Serani (Story of a Nakba Survivor)


Serani Hussain Ali

She’s 85 now, and her life has narrowed to a small apartment in the Ner Shams refugee camp on the outskirts of Tulkarm (Palestine), where family members keep an eye on her.  But 65 years ago, at the start of the Nakba, Serani Hussain Ali, was a young mother with three small children, living in the small agricultural town of Qannir, close to Haifa.

Nakba is the Arabic word for “disaster,” and is the Palestinian name for the 1948 uprooting of three-quarters of a million Palestinians from more than 500 villages throughout what is now known as Israel and the West Bank.  Some of the villagers were ordered from their homes by soldiers, who promised they could return “in a few days” when the fighting stopped.  Others fled in the face of an invading army.

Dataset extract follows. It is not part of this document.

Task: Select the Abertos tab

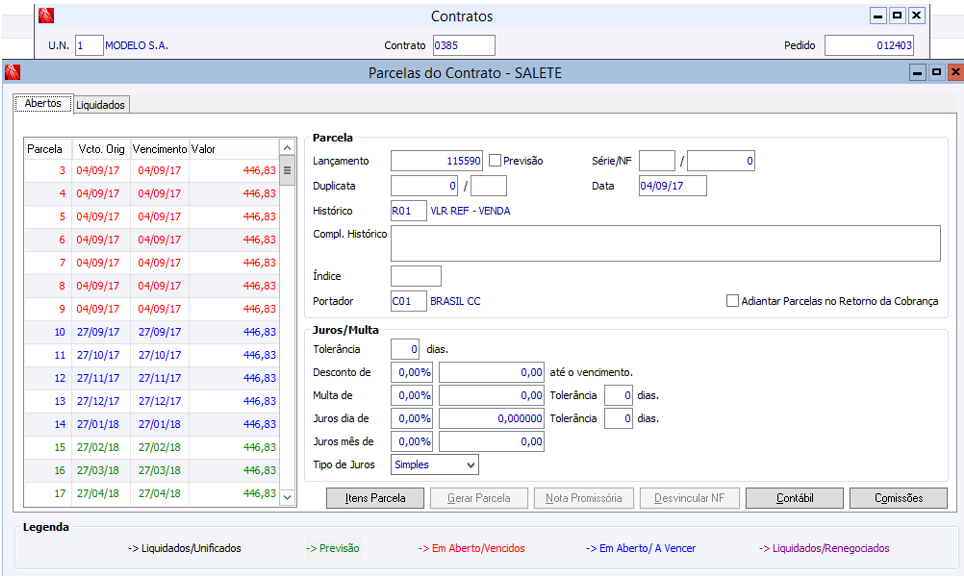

Very few have been allowed to return to their villages.  And, while many subsequently emigrated to other Middle Eastern countries like Syria and Lebanon, or to Europe or the United States, many others remain to this day in the refugee camps that were hastily established in the late 1940s.

“We had 500 dunums of land (one dunum is 1000 square meters or about ¼ acre); we planted wheat, grass for animals, sesame, corn and tobacco,” Serani says, referring to her life in Qannir.  “The town had 2,000 people; there was a school.”
Needlework map of Qannir (pre-1948)

“We were wealthy; we had land and a good income (from the land),” she adds.  “But after the war we lost everything.” 

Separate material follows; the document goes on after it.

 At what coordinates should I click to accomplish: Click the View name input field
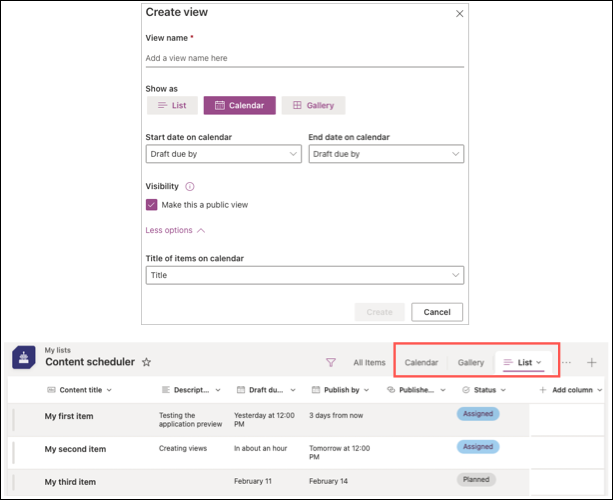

Before 1948, she says, there were Jewish people living nearby.  “(At first,) we all lived and worked together.” But, in the 1930s, the Zionists came and the situation started to change.  “They started to make trouble,” she says. Serani believes that, as early as the 1930s, those early Zionists were “starting to plan the Occupation.”

She has vivid memories of being expelled from Qannir.  “The soldiers came to all the houses and told the people they have to leave town.  They used bullets and sticks on people; they shot some people,” she said. 

As did the rest of the villagers, Serani and her family left their homes with nothing but the clothes on their backs and the shoes on their feet.  “We had no animals; we were not allowed to take anything,” she says, adding, “They demolished the house.”

She and her family went from Qannir to Arrah, a village about 20 kilometers away.  “First, we lived on the land.  There were no tents or anything.”  she said.  Before moving to the camp in Tulkarm they also lived briefly in another village, Anastalia.  They came to Tulkarm (refugee camp) in 1963.

Her husband did construction work to support the family, while Serani cared for the children.  “We managed a new life, but it was very, very difficult.  You can’t imagine what the Jewish people did to us,” she says now.  “They killed our children, demolished our houses and threw us far from our land.” 

Picknicking under a tree in Qannir
The land in Qannir, she says, still belongs to them, but they are not allowed to return there.  The house was demolished and the land stands empty to this day.  With the permission of the Israeli government, the family has visited several times, picnicking under a large tree that features predominately on an old needlework map of the village.

Like many Palestinians we have met, the attachment to the land is deeply ingrained.  “Land is like your son, your children,” says Serani, adding that she “never accepted life in the camp.  I’d prefer to live in my home town with nothing than to live here and eat meat.”